Vowels are inserted in consonant clusters, and the same letter is used for more than one English phoneme, for instance /s/ and /tʃ/. Tamil doesn't make a phonemic distinction between /t/ and /d/, so in order to make the distinction, rhotic letters (/r/ sounds) are often used for English /t/. For instance, English great becomes கிறேற் kiṟēṟ.

btw, today wikipedia informs me about Tamil phonology that "Though many characters sound alike, the different tongue-teeth vocal coordinations, produce different sound tones." Thanks for that.

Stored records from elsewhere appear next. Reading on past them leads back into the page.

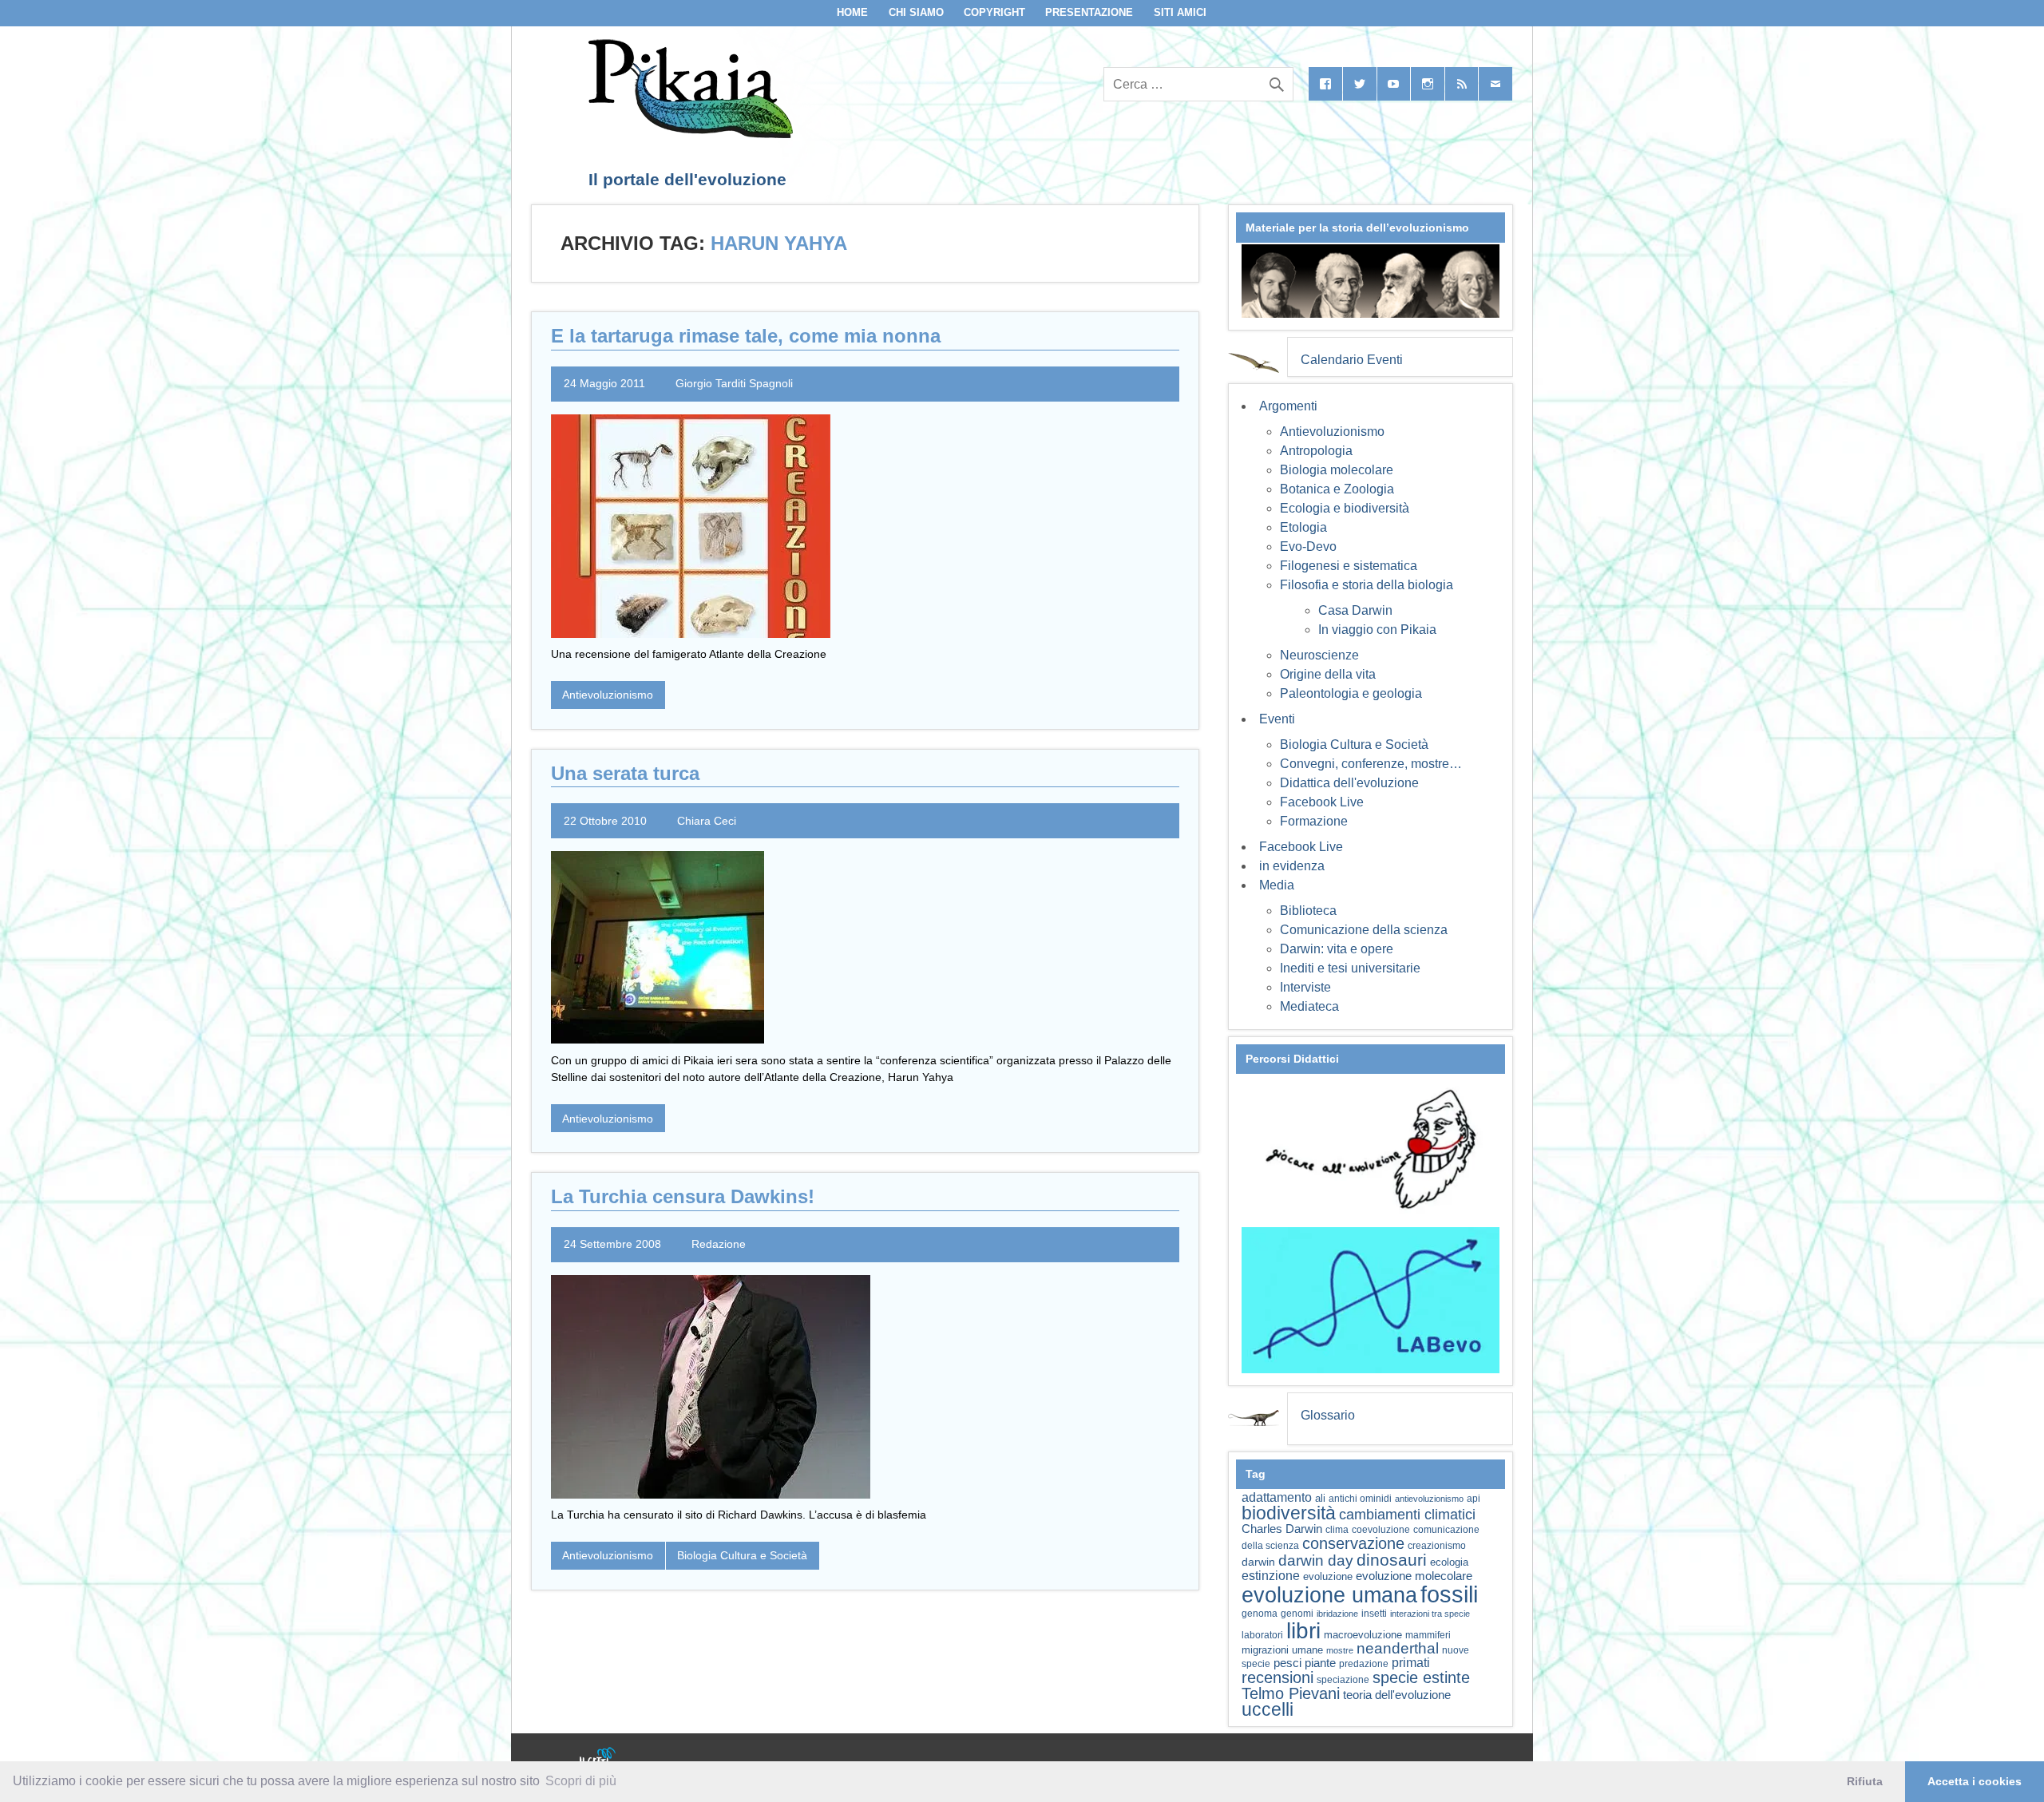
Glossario (1328, 1415)
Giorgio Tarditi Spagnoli (734, 383)
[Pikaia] (688, 133)
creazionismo (1437, 1545)
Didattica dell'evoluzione (1349, 783)
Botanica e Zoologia (1337, 489)
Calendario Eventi (1352, 359)
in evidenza (1292, 866)
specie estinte (1421, 1677)
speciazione (1343, 1679)
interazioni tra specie (1430, 1613)
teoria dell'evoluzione (1397, 1694)
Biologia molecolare (1336, 470)
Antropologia (1316, 450)
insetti (1374, 1613)
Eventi (1277, 719)
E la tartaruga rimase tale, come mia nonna (746, 336)
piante (1320, 1663)
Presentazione (1089, 12)
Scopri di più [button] (580, 1781)
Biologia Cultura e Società (742, 1555)
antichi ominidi (1360, 1498)
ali (1320, 1498)
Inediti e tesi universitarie (1350, 968)
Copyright (994, 12)
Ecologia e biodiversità (1344, 508)
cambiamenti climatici (1407, 1514)
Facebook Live (1322, 802)
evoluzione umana (1329, 1595)
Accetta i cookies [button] (1974, 1781)
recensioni (1277, 1677)
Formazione (1314, 821)
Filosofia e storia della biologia (1366, 585)
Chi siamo (916, 12)
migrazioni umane (1282, 1650)
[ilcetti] (598, 1758)
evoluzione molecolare (1414, 1575)
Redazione (718, 1244)
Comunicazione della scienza (1364, 930)
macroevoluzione (1363, 1635)
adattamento (1277, 1497)
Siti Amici (1180, 12)
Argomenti (1288, 406)
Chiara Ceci (706, 820)
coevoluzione (1381, 1529)
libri (1303, 1630)
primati (1411, 1662)
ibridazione (1337, 1613)
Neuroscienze (1319, 655)
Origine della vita (1328, 674)
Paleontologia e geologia (1351, 693)
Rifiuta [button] (1865, 1781)
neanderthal (1398, 1648)
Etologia (1303, 527)
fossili (1449, 1594)
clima (1337, 1529)
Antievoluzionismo (607, 694)
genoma (1260, 1613)
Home (852, 12)
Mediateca (1309, 1006)
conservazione (1353, 1543)
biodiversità (1289, 1513)
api (1473, 1498)
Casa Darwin (1355, 610)
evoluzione (1328, 1576)
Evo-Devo (1308, 546)
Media (1276, 885)
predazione (1363, 1663)
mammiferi (1428, 1635)
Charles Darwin (1282, 1529)
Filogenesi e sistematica (1348, 565)
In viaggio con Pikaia (1377, 629)
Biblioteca (1308, 910)
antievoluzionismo (1429, 1498)
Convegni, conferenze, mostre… (1371, 763)
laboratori (1262, 1635)
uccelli (1267, 1710)
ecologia (1449, 1562)
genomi (1297, 1613)
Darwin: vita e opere (1336, 949)
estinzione (1271, 1575)
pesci (1287, 1663)
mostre (1339, 1650)
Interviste (1305, 987)
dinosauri (1392, 1560)
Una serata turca (625, 773)
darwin (1258, 1561)
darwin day (1315, 1560)
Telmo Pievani (1291, 1693)
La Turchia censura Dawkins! (682, 1196)
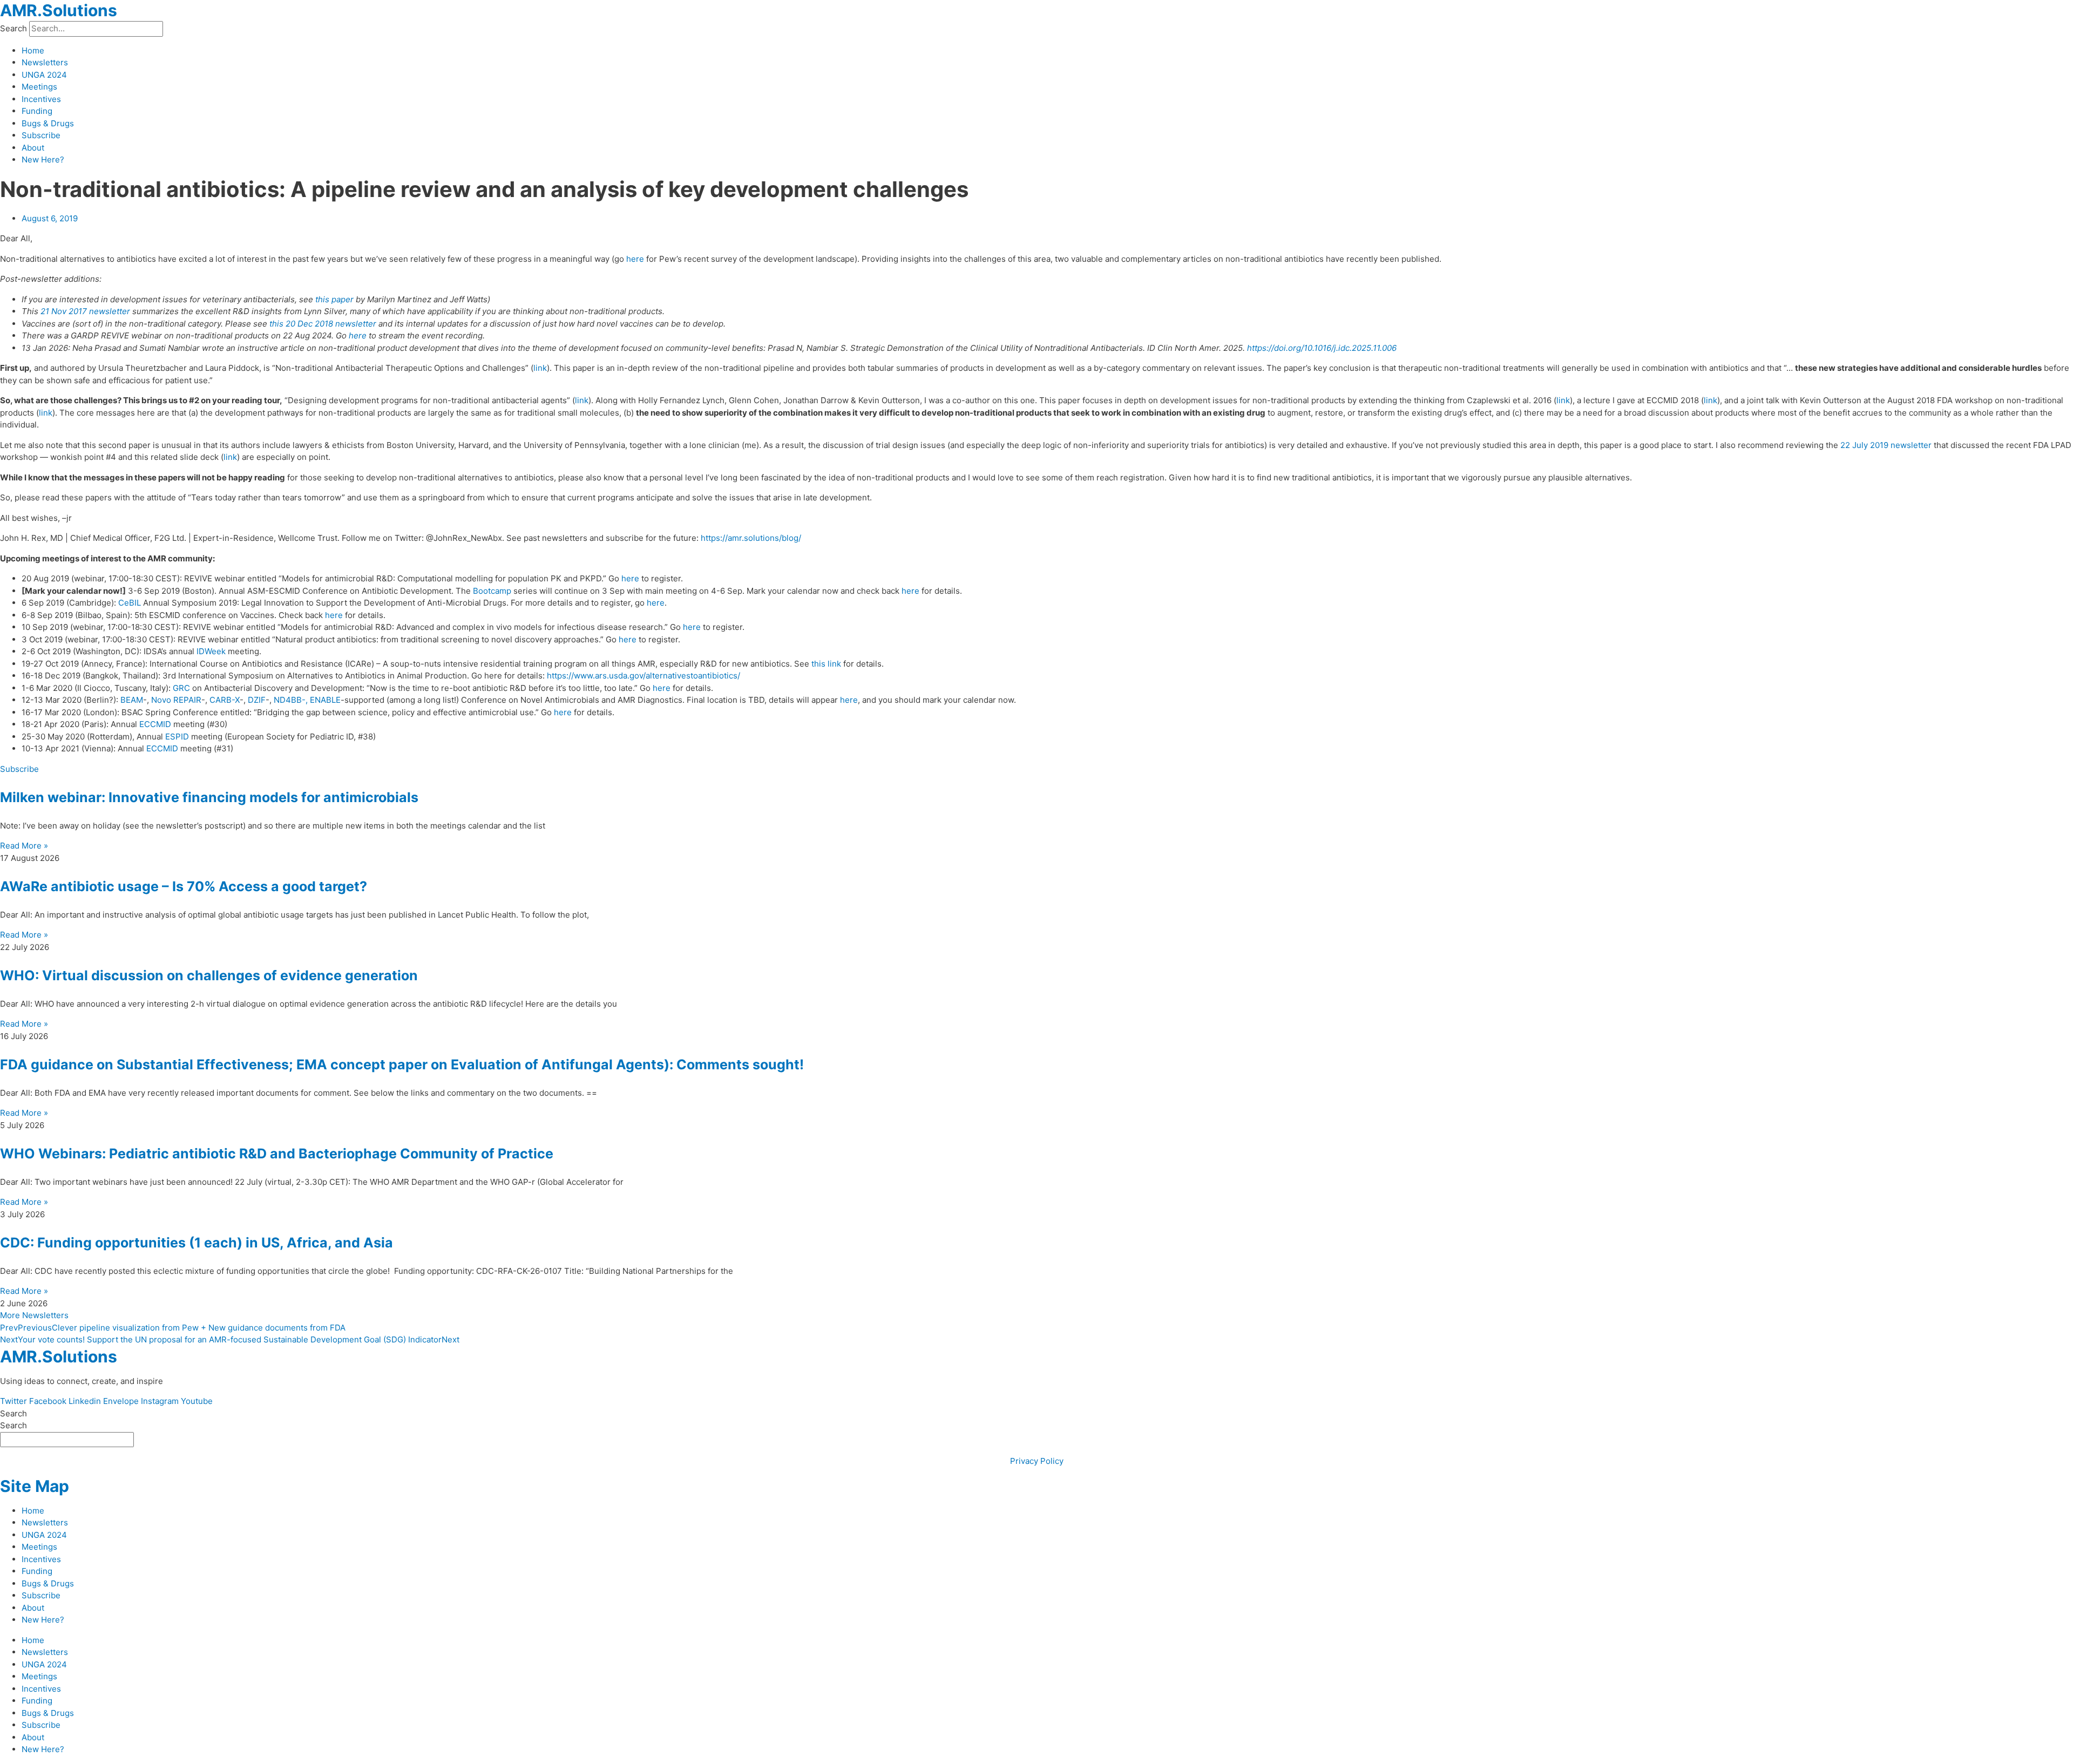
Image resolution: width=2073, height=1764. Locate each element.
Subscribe (41, 135)
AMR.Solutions (58, 10)
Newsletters (45, 62)
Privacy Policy (1036, 1461)
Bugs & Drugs (48, 123)
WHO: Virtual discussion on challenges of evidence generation (209, 975)
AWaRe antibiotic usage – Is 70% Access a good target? (183, 886)
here (635, 259)
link (540, 368)
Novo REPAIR (176, 700)
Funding (37, 111)
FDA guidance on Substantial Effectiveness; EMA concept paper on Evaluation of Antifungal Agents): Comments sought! (402, 1064)
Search (13, 28)
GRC (181, 688)
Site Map (34, 1486)
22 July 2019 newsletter (1886, 445)
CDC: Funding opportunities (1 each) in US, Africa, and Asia (196, 1242)
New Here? (43, 159)
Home (33, 50)
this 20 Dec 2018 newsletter (322, 323)
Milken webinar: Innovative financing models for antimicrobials (209, 797)
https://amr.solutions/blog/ (751, 538)
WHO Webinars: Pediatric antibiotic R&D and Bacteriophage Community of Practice (276, 1153)
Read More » (24, 845)
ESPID (177, 736)
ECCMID (155, 724)
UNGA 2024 (44, 75)
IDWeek (211, 651)
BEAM (131, 700)
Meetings (39, 87)
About (33, 148)
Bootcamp (492, 591)
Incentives (41, 99)
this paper (334, 299)
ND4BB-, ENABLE (307, 700)
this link (826, 664)
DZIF (257, 700)
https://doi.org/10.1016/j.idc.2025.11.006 (1322, 348)
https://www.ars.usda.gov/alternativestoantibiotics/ (643, 675)
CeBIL (129, 603)
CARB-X (224, 700)
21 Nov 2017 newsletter (85, 311)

நித்தியாஸ் ரெக்ஸ் அன் ஜுவல்லறி - nittiyās reks aṉ juvallaṟi - Nithya's Tex and Jewellery


விடோ தியேட்டர் - viṭō tiyēṭṭar - video theatre


சில்க் - cilk - silk


கிறேற் பேணிச்சர் - kiṟēṟ pēṇiccar - that is, "Great Furniture", the name of the store


லைப்ஸ்டைல் ஹேர் சலூன் - laipsṭail hēr calūṉ - Lifestyle Hair Saloon

Wednesday, 1 October 2008

sneeze and pneumatic

sneeze is an interesting word... earlier it was fnese, from Old English *fnēosan "to sneeze". The fn combination, altho found in a few Old English words, fell out of use, and fnese became neeze, and then sneeze. The sn is possibly due to a misreading of the first letter of fnese, and also "probably assisted by its phonetic appropriateness; it may have been felt as a strengthened form of neeze" (OED). "Phonetic appropriateness" no doubt refers to sn- as a possible phonestheme; other sn- words connected with the nose are snore, snort, snark, snorkel, sneer, snot, snout, schnoz, snuffle, sniff, and possibly snip, snap, snub.

fnēosan is from Proto-Indo-European *pneu- "to breathe" (which itself is an "imitative root"), which in Greek became πνεῦμα pneuma "breath" and pneumatic.